Men don’t really understand what is happening, because they don’t break it down to the basic level. They see a sexy woman, presenting herself in an available manner, and the chemicals in their brain turn on and the brain says: “Yo bro, look – it’s an attractive woman and she’s presenting herself as sexually available.” The subconscious mind doesn’t understand what TV is, what the internet is, it doesn’t understand what billboards are. When you see sexy billboards, the subconscious mind believes an available woman is gazing at you, longingly. When you are watching a sexy woman on TV talking and giggling, the subconscious mind believes there is a woman in the room with you, presenting herself to you. The brain chemicals tell the subconscious mind: “Go, go, go! This is an open opportunity for reproduction, baby!”

However, living in a society like this, where sexual imagery is literally everywhere, you become desensitized to it. If a man from Afghanistan saw a 50-foot half naked woman on a billboard, he would immediately get an erection, because he isn’t used to seeing it. We are all so used to seeing it, that it is mundane, and just causes a kind of dull sexual frustration, which results in various psychological complexes.

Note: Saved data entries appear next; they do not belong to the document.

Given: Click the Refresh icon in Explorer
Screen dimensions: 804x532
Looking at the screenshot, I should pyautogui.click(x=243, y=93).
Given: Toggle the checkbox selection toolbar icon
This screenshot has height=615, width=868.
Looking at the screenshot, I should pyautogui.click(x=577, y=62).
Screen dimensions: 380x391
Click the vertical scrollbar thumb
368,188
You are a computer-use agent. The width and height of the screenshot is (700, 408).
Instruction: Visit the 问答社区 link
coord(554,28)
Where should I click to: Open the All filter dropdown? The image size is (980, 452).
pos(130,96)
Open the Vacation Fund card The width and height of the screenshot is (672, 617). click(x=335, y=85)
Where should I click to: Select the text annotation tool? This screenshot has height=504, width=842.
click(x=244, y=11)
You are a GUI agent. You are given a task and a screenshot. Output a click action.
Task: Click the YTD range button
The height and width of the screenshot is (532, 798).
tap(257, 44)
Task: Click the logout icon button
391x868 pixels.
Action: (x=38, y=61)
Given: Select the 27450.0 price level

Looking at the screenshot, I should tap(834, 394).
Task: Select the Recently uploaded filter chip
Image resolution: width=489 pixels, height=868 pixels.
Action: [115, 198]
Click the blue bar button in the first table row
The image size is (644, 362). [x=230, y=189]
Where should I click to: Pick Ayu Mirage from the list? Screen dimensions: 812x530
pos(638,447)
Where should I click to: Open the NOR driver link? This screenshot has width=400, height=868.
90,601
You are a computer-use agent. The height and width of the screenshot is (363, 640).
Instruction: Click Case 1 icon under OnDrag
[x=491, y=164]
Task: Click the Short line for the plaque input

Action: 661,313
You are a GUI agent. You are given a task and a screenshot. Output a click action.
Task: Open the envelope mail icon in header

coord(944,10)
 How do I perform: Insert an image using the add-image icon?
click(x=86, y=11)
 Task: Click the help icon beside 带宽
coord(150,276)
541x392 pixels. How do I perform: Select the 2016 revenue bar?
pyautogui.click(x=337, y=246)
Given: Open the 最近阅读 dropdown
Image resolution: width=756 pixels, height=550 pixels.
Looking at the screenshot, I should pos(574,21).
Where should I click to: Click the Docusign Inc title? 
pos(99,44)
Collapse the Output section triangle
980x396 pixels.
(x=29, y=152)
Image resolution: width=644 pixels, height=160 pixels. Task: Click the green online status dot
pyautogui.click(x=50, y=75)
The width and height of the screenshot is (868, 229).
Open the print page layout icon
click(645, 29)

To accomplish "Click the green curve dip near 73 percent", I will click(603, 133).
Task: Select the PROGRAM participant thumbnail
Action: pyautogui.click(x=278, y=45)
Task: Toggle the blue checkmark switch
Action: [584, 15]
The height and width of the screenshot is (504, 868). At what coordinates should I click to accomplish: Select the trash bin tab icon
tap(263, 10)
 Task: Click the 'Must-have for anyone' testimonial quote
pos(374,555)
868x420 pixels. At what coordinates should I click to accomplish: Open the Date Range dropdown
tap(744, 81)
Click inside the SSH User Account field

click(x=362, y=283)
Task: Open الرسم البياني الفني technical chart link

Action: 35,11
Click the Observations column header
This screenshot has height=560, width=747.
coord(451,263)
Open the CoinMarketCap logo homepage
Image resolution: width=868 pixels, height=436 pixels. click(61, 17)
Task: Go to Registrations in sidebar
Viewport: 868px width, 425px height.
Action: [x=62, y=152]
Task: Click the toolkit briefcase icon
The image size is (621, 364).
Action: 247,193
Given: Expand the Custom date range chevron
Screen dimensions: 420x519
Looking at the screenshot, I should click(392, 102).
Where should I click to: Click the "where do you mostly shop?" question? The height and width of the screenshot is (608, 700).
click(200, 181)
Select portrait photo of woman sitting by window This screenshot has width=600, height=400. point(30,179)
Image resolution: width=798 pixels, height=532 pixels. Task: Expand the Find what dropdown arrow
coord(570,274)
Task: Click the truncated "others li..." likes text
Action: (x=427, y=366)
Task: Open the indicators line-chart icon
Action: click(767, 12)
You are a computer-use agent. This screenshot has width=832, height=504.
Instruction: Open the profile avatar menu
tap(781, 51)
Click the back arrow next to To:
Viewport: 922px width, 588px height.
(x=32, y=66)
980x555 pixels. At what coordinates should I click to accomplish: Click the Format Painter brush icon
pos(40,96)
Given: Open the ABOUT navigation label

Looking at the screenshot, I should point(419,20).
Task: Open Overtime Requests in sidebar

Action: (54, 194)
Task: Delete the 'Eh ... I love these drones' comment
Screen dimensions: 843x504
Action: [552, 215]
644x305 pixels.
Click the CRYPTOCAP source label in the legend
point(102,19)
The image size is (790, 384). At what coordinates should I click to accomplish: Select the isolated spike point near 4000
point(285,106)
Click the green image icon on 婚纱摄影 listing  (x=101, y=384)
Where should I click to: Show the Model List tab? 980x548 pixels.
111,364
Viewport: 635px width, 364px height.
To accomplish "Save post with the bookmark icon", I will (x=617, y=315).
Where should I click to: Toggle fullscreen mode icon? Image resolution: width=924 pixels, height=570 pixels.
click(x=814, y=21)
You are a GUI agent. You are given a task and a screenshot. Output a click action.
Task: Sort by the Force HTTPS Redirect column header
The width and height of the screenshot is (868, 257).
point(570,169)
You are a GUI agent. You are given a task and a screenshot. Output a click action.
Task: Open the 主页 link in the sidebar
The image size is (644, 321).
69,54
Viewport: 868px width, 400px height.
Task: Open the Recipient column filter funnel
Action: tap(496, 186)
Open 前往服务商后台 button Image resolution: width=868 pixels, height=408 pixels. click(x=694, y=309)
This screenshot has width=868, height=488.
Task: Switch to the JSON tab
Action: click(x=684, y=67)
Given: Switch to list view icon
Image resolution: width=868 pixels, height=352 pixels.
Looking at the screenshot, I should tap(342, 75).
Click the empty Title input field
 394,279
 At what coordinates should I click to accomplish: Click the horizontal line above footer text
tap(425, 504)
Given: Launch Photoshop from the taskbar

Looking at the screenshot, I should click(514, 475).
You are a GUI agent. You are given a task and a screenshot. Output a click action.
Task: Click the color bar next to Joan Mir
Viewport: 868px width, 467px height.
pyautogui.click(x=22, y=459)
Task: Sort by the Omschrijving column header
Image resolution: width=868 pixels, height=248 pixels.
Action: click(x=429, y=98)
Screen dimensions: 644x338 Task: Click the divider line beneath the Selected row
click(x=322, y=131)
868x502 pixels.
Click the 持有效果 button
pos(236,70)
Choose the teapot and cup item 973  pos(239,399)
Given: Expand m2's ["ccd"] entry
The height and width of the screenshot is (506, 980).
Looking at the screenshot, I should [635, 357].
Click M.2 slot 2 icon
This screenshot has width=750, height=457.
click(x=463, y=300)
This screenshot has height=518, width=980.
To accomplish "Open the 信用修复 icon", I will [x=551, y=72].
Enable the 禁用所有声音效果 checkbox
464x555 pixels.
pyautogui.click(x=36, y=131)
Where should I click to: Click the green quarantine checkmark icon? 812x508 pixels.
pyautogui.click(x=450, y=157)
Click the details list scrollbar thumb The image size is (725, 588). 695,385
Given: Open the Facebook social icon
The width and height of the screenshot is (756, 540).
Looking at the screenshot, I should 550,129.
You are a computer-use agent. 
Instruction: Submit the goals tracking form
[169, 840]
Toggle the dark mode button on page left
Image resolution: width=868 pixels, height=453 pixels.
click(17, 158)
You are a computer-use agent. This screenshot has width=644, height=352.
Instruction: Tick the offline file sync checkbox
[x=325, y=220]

Men should be calling for an end to women in public. It should be as obvious of an issue as immigration, gun rights, trannies, turbo diesel powered trucks, or any other issue that normal men tend to agree on. But no one talks about it because they were born into it and they don’t understand what is happening. Western men believe that it simply the nature of reality that you are in a constant state of nagging sexual frustration.

I’m here to tell you, my dearest brothers: there is a better way.